Welch was unique when he founded Students Matter as a non-profit to fund the multi-million Vergara v. California suit in 2010, according to an investigation by Capital & Main. He “had virtually no background in education policy or any direct financial stake in the multibillion-dollar, for-profit education and standardized testing industries.”
Welch grew up in a middle class family of six children. They all attended public schools through high schools and Welch went on to get a PhD from Cornell. Welch has stated that he has a “passion for public education arises from his roles both as a parent of three school-aged children and as an employer in two highly successful start-ups in Silicon Valley.”

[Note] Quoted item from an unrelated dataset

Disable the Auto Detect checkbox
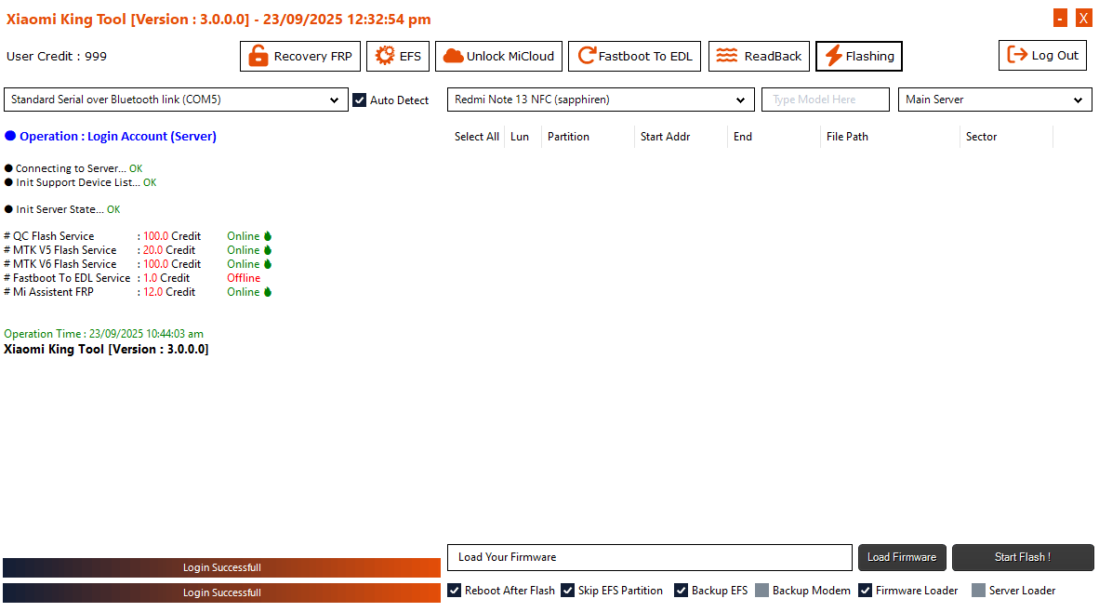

He and his wife formed the David and Heidi Welch Foundation. The Foundation has contributed to the New Schools Venture Fund, where Welch has been an “investment partner” to underwrite both charter schools and the cyber-charter industry. The Foundation also supported Michelle Rhee’s education-privatizing lobby Students First with a $550,000 bequest in 2012. But Welch said in a newspaper commentary last year that “impact litigation” will be a more effective way than politics to bring about change.
With David Welch as a founder who has negotiated tens of billions of corporate deals in Silicon Valley, Students Matter hired Theodore B. Olson of Washington, D.C. office of the law firm of Gibson, Dunn & Crutcher as lead counsel. Ted Olson from 1981-1984 he was Assistant Attorney General in charge of the Office of Legal Counsel in the U.S. Department of Justice. From 2001-2004, he served as Solicitor General of the United States where he was the federal government’s principal advocate in front of the United States Supreme Court. He has argued 60 cases in the Supreme Court, including the two Bush v. Gore cases arising out of the 2000 presidential election, and Citizens United v. Federal Election Commission, prevailing in over 75% of those arguments. Olson was selected by Time magazine in 2010 as one of the 100 most influential people in the world.
Students First was on an early list of the Students Matter’s “advisory committee” that included Democrats for Education Reform, Parent Revolution and New Schools Venture Fund. Both Students First and New Schools Venture Fund also appear on a list of Vergara supporters that includes the California Charter Schools Association, along with Los Angeles Unified School District superintendent John Deasy and former Oakland Unified School District superintendent Tony Smith.
According to the text of Judge Rolf M. Treu’s decision for the student plaintiffs in the Vergaradecision, the lawsuit appears to have turned on the expert testimony of Professor Raj Chetty and Professor Tom Kane of Harvard. The experts applied value added measurement (VAM) to evaluate the impact of a public school teacher on the future economic well-being of students.
Judge Treu’s opinion states that Chetty established at trial that “a single year in a classroom with a grossly ineffective teacher costs students $1.4 million in lifetime earnings per classroom.” The judge also accepted Kane’s evidence that students in LAUSD taught by a teacher in the bottom 5% of competence lose 9.54 months of learning in a single year compared to students taught by an average teacher.
Working for government used to mean a trade-off–lower salaries, in exchange for higher job security. That trade-off is gone, as government workers often make very good money compared to the private sector and still have little risk of being fired. During the GSA scandal in 2011, USA Today found the federal government fired only one half of one percent of its workers in fiscal year 2011. That’s about five times smaller than the termination percentage in the private sector.
But with the Vergara v. California decision, David Welch has established that ineffective performance by a public employee can be deemed to constitutionally violate a citizens civil rights. Potentially, Vergara could have ramifications regarding job security for under-performing employees across all federal, state and local government.